Some 200 files contained in the war logs reveal that Task Force 373 was a US special forces unit operating with a 'kill or capture' list of supposed Taliban and al-Qaeda commanders, which reportedly numbered well over 2,000 people.
Reid, who has lived and worked in Afghanistan, said that while it is technically "not a violation of war to have a list like this, it probably should be".
Of the incident reports where Task Force 373 is noted, more than half of them describe 'capture/kill' efforts, particularly in the Nangahar provinces near the border with northern Pakistan. But successful captures were not the only outcome of these operations - children and Afghan police officers were also killed. These deaths reportedly resulted in angry villagers protesting and even attacking US-led military forces.
One war log report, which was prefaced by a special note stating "the knowledge that TF-373 conducted a HIMARS strike must be kept protected," told of a rocket attack on June 17, 2007 in the Khelof province. It was ostensibly intended to kill an alleged member of al-Qaeda, but instead resulted in the immediate deaths of six children in a madrassa (Islamic school). A seventh child died later from wounds suffered in the attack.
In a reported coordination between Akram Khapalwak, the governor of Paktika, and the US military to develop "talking points," the log noted that the governor "stressed this could've been prevented had the people exposed the presence of insurgents in the area". Further, analysis of the logs, however, does not uncover any evidence that there were members of al-Qaeda or the Taliban in the school where the children died, which undermines military claims that the Taliban were purportedly using the children as shields.
Another bombing carried out by the Task Force targeted a house in the village of Laswanday, just six miles away from the site of the madrassa bombing. Once again, civilians - four men, one woman and a girl - were killed, while not one "enemy insurgent" was killed or captured.
Changes in policy?
Pentagon and White House officials claimed on July 26 that the war logs did not detail any civilian killings since last December and therefore did not reflect the major shift in NATO and US military policy that had taken place at the same time.
The purported aim of that shift was to reduce civilian atrocities.

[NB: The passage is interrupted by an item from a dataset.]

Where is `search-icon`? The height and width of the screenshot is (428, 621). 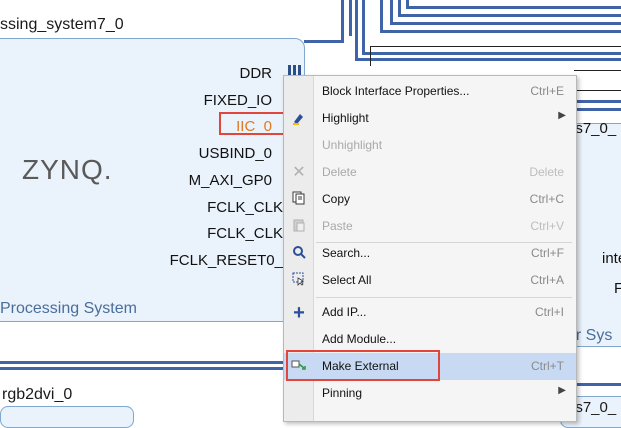
search-icon is located at coordinates (299, 254).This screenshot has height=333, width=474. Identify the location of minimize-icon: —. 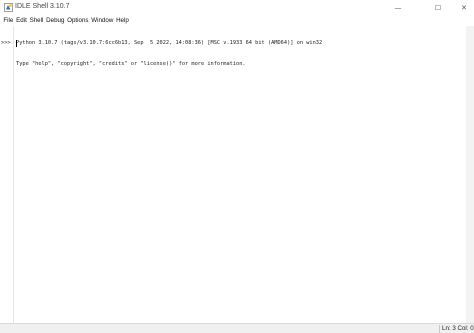
(398, 8).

But these claims were dramatically undermined on the same day when at least 39 civilians were killed in the Sangin District.
Afghan civilians reported that in the midst of intense fighting between occupying forces and the Taliban, civilians retreated to Rigi, a remote village with just a handful of homes. But shortly after, the village was rocked by airstrikes that reportedly caused dozens of civilian casualties.
Reid has criticized NATO for being reactionary rather than adopting a more proactive approach with transparent investigations into civilian deaths. But there are signs that such criticisms have been heeded in recent weeks as US army prosecutors revealed that four US soldiers are being prosecuted for alleged war crimes committed between January and May of this year.
The soldiers have been accused of randomly killing Afghan civilians in a premeditated fashion, mutilating their bodies and collecting their fingers for sport. The case is widely regarded as the worst officially acknowledged war crime by members of the US military.
What the future will portend in occupied Afghanistan, in terms of increased accountability and prevention of war crimes and civilian killings will arguably depend to a large extent on the manner in which key White House and Pentagon policy makers respond to the next round of leaks. Indeed, not only are additional documents related to Afghanistan due to be released by Wikileaks, but another leak on Iraq is currently being redacted in London and scheduled to be publicly revealed on October 18.
Members of the human rights community are hoping that these leaks will be greeted with greater levels of accountability and respect for the lives and safety of Afghan civilians.